L’agriculture en pleine révolution technologique

Face à la crise que traverse depuis vingt ans le monde agricole, l’innovation technologique déborde de promesses. Il ne s’agit pas seulement d’optimiser la production en améliorant le rendement, mais de revoir également les modes de production pour offrir davantage d’autonomie aux agriculteurs et leur permettre d’opérer un rapprochement avec les consommateurs.

Innovation oblige, entre les capteurs répartis sur les parcelles de terrains cultivés, les colliers connectés du bétail et les drones surveillant l’évolution des cultures… l’agriculteur 3.0 dispose aujourd’hui d’une multitude de données pour gérer son exploitation. Il la pilote désormais derrière son écran, à l’aide d’un tableau de bord actualisé en temps réel.
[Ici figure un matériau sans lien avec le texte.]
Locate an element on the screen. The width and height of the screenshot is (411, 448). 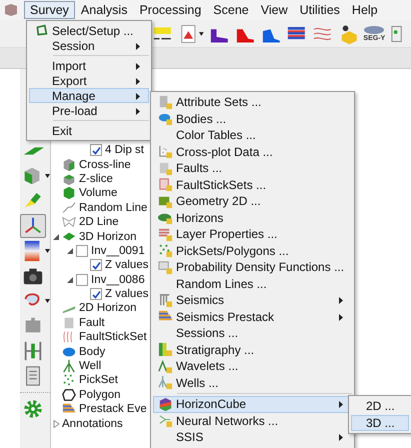
tree-item: PickSet is located at coordinates (98, 380).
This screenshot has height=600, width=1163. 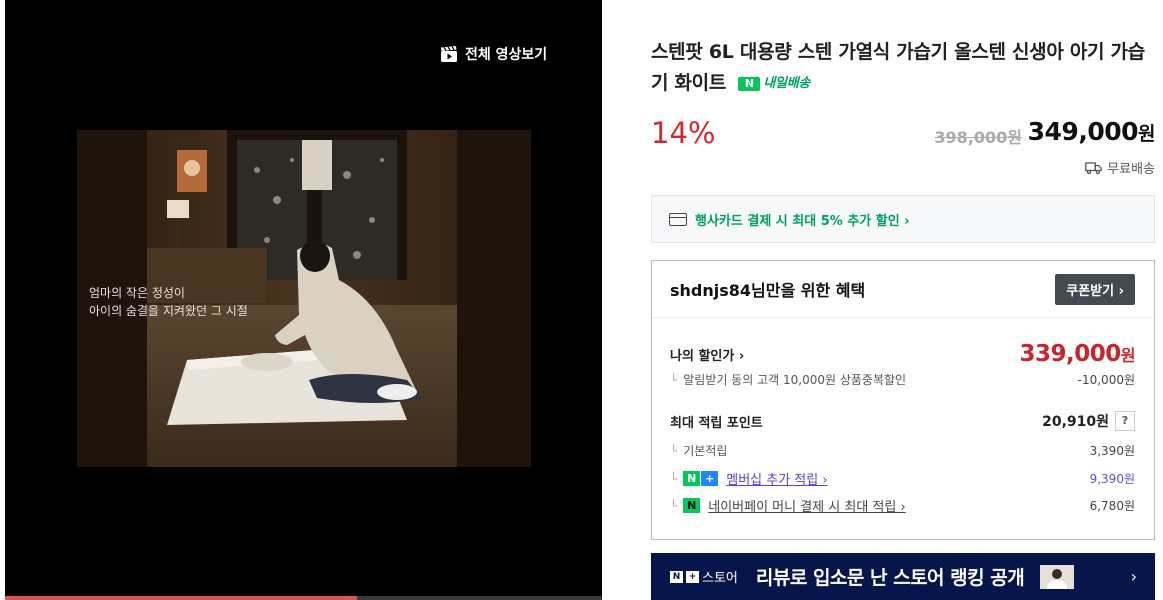 I want to click on alert-discount-value: -10,000원, so click(x=1106, y=380).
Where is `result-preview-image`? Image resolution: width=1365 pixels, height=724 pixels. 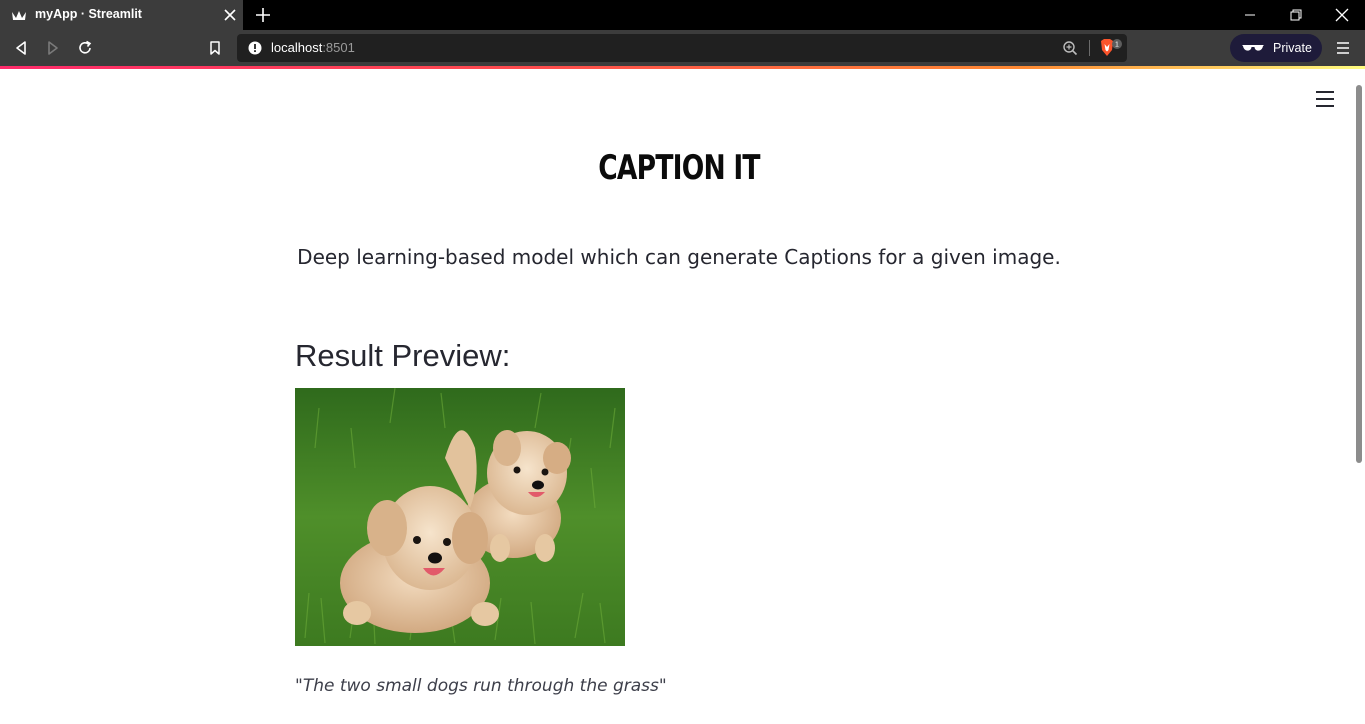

Endossant la fonction d’analyste, il exploite ces nombreuses données pour optimiser sa production, prévoir son rendement, anticiper des événements, mais également réduire la quantité de pesticides ou d’intrants, ou encore lancer des expérimentations.

 

L’agriculture arrive en ville

 

Si les tracteurs sont depuis longtemps connectés et peuvent être pilotés via une simple télécommande, les drones envahissent les campagnes (leur caméra embarquée permettant de repérer en quelques secondes la moindre anomalie). Dans le même temps, les progrès réalisés en matière de robotisation pallient le manque de main d’œuvre dans certains domaines. La découpe de la viande, qui demande par exemple des compétences bien spécifiques, peut désormais être assurée par des cobots (robots collaboratifs) équipés de couteaux intelligents, voire par des humains équipés d’un exosquelette comme dans l’industrie. La robotisation de certaines tâches agricoles, notamment dans les abattoirs, a déjà permis de réduire la pénibilité des tâches et de limiter l’apparition de troubles musculo-squelettiques.

 

L’ensemble de la chaîne de valeur – de la ferme à l’assiette, en passant bien-sûr par le réseau de distribution – est bouleversée par le numérique. Cette évolution illustre les nouvelles exigences des consommateurs qui réclament désormais plus de proximité avec le terrain agricole, par exemple par des circuits courts. Elle préfigure également la société de demain. Et dans le domaine agricole, la créativité semble sans limite. Par exemple, le nombre de micro-productions agricoles explose au sein des villes. Ces fermes urbaines ou verticales – parfois alimentées en chaleur par des data centers – seront bientôt essentielles pour nourrir les centres urbains où se concentrera, d’ici à 2050, 80% de la population mondiale. Au programme de cette agriculture urbaine : production locale, circuits courts, engagement écologique. Une véritable disruption, à analyser dans le contexte de la mutation globale du monde paysan.